What you should do ->
Exact transcription with no images: write out all of the entries below.

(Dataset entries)
▼

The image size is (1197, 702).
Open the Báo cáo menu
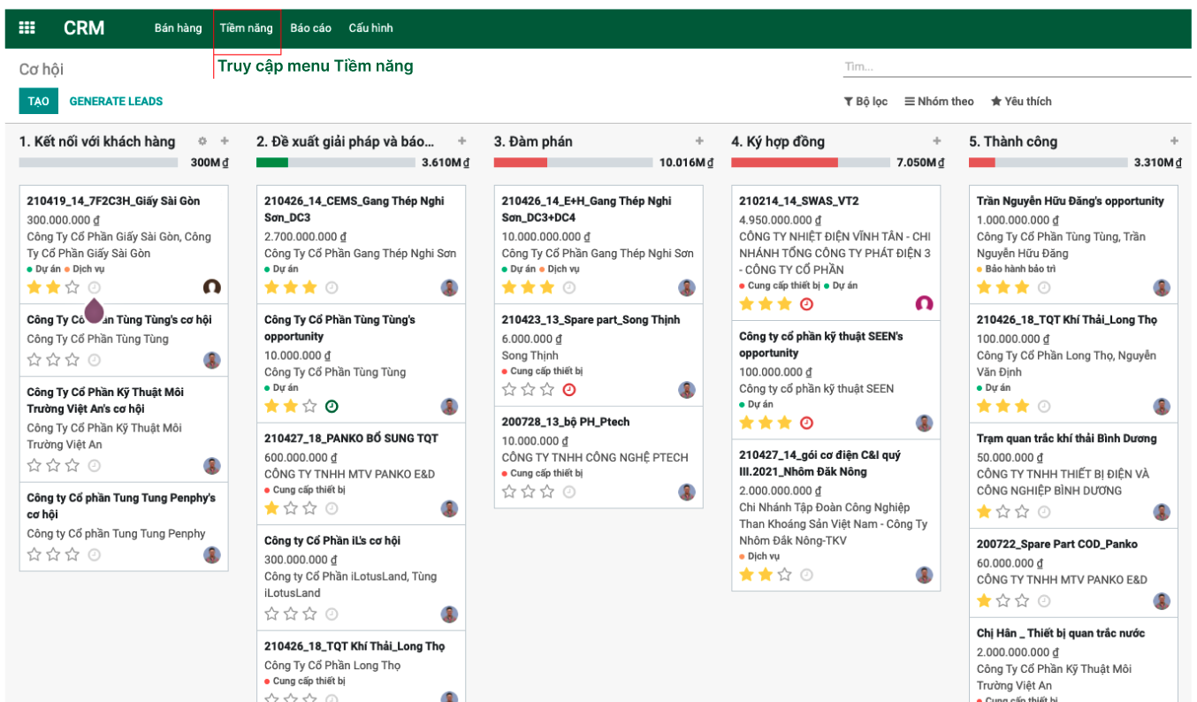click(310, 28)
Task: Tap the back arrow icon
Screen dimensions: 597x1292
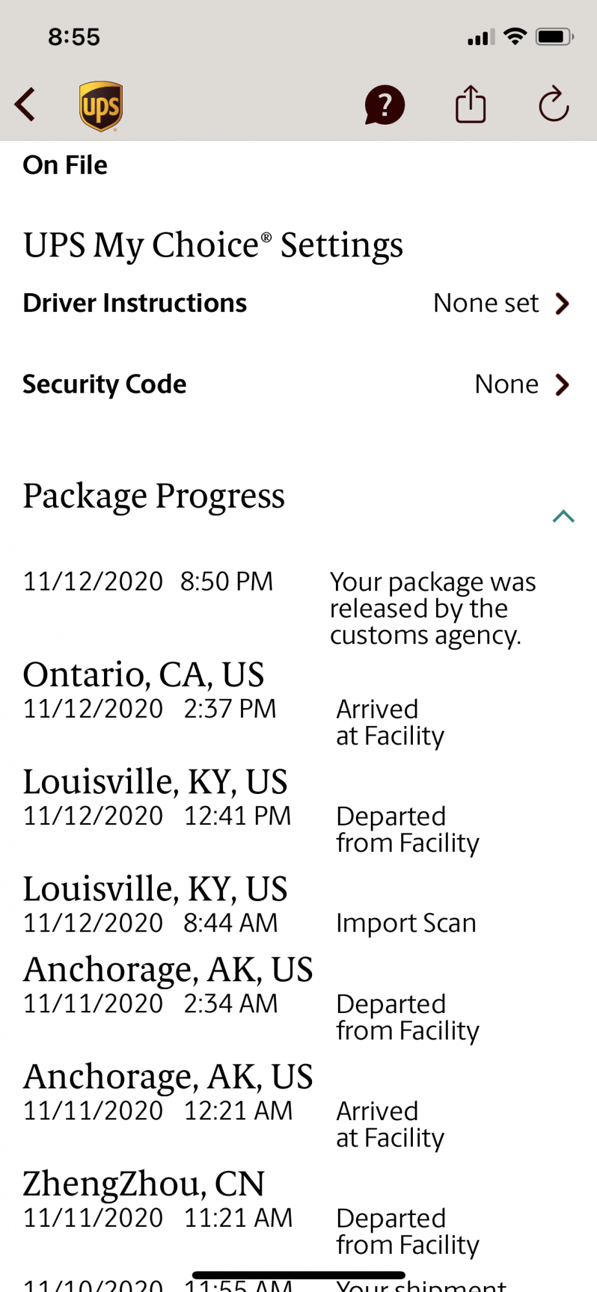Action: [x=26, y=105]
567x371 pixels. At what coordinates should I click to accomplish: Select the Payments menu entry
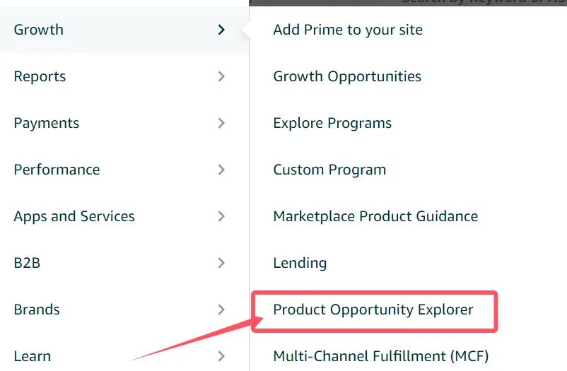pyautogui.click(x=47, y=123)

▲

Task output ->
The image size is (1197, 702).
Open the Báo cáo menu
click(310, 28)
Task: Tap the back arrow icon
Screen dimensions: 597x1292
Action: [x=26, y=105]
567x371 pixels. At what coordinates should I click to accomplish: Select the Payments menu entry
pyautogui.click(x=47, y=123)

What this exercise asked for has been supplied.